U.S. President Barack Obama and Sen. Elizabeth Warren, D-Mass., attend an event at AARP headquarters in Washington, Feb. 23, 2015. Warren and Obama are deeply divided over the benefits of the Trans-Pacific Partnership, which would connect a dozen Pacific Rim nations under a unified set of regulatory, investment and trade rules. Getty Images/Mark Wilson

U.S. President Barack Obama pushed back against Sen. Elizabeth Warren, D-Mass., for her increasingly vocal attacks against a massive trade deal the president is seeking with 11 Pacific Rim nations. In an interview with columnist Matt Bai published Saturday, Obama accused his party’s most outspoken critic of his global trade policy of “being a politician like everyone else” and that she’s “absolutely wrong” about the powers the Trans-Pacific Partnership (TPP) would give to multinational corporations.

The president’s remarks come after Warren accused the president of advocating a deal that would allow banks to water down U.S. regulations under the 2010 Dodd-Frank Act aimed at avoiding risky banking behaviors that dragged the global economy into recession. “The notion that I had this massive fight with Wall Street to make sure we don’t repeat what happened in 2007 and 2008, and then I sign a provision that would unravel it?” the president said in response to a question about Warren’s most recent attack on his free-trade policies. “I’d have to be pretty stupid.”

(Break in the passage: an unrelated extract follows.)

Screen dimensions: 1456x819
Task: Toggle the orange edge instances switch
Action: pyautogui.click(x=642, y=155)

Warren has emerged as one of the most vocal TPP opponents, saying the so-called Investor-State Dispute Settlement, or ISDS, provision would allow companies to sue TPP member countries, including the United States, if regulations harm profitability.

“Agreeing to ISDS in this enormous new treaty would tilt the playing field in the United States further in favor of big multinational corporations,” Warren said in an opinion piece published in the Washington Post in February. “Worse, it would undermine U.S. sovereignty.”

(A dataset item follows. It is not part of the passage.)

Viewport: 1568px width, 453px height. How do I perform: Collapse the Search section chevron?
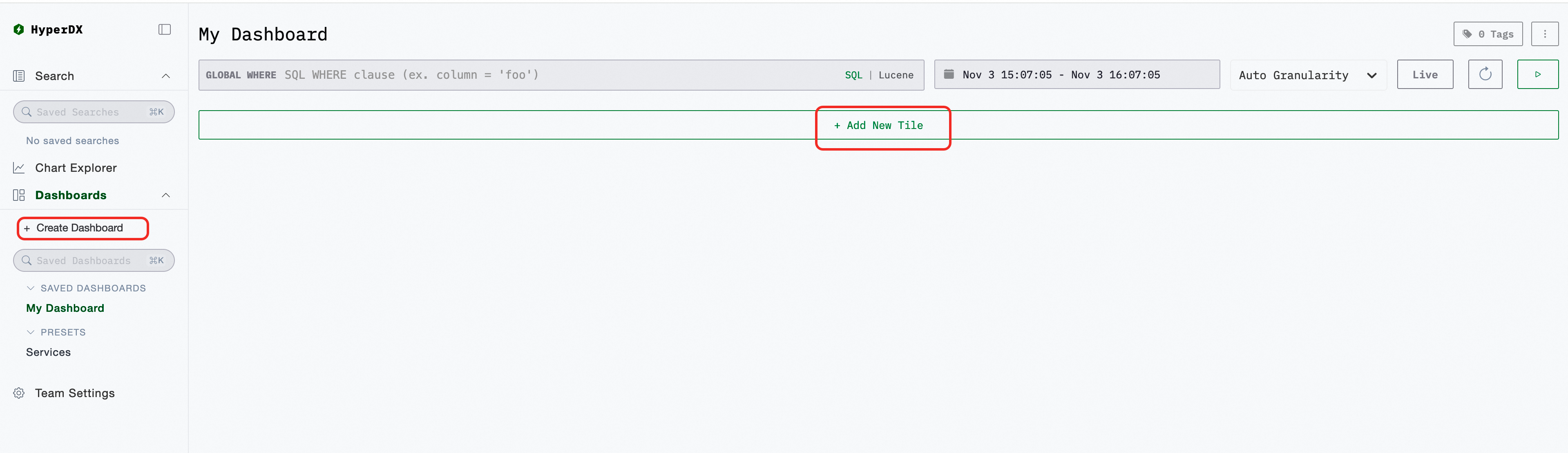[x=165, y=76]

Warren and other TPP critics have said that the ISDS would allow, for example, tobacco companies to challenge state regulations on how they market harmful products. The president admitted that past free-trade deals have been “written sloppily,” but that the TPP is a different kind of free-trade agreement, that there’s “zero chance” companies could use TPP provisions to unravel consumer protections.

“Some companies -- particularly tobacco companies -- have tried to sue other countries -- not us -- but sue other countries, saying, for example, that if they had a rule that you couldn’t have a brand name, or package cigarettes in a certain way, that that was discriminating against RJ Reynolds or some of the [other] big tobacco companies,” Obama said. “I wouldn’t sign something that undermines even other countries’ efforts to protect public health and safety.”

The TPP is opposed by many leftist Democrats, Tea Party Republicans and unions. The TPP is supported by many mainstream Democrats and Republicans and pro-business interests, such as the U.S. Chamber of Commerce. Supporters say the TPP and other free-trade deals promote U.S. exports and create U.S. jobs.

On Thursday, Kevin Kearns, president of the United States Business and Industry Council, which represents small and privately held businesses, told the International Business Times the TPP favors large corporations and, like past free-trade deals, would cost American manufacturing jobs and does not address the country’s persistent trade deficit.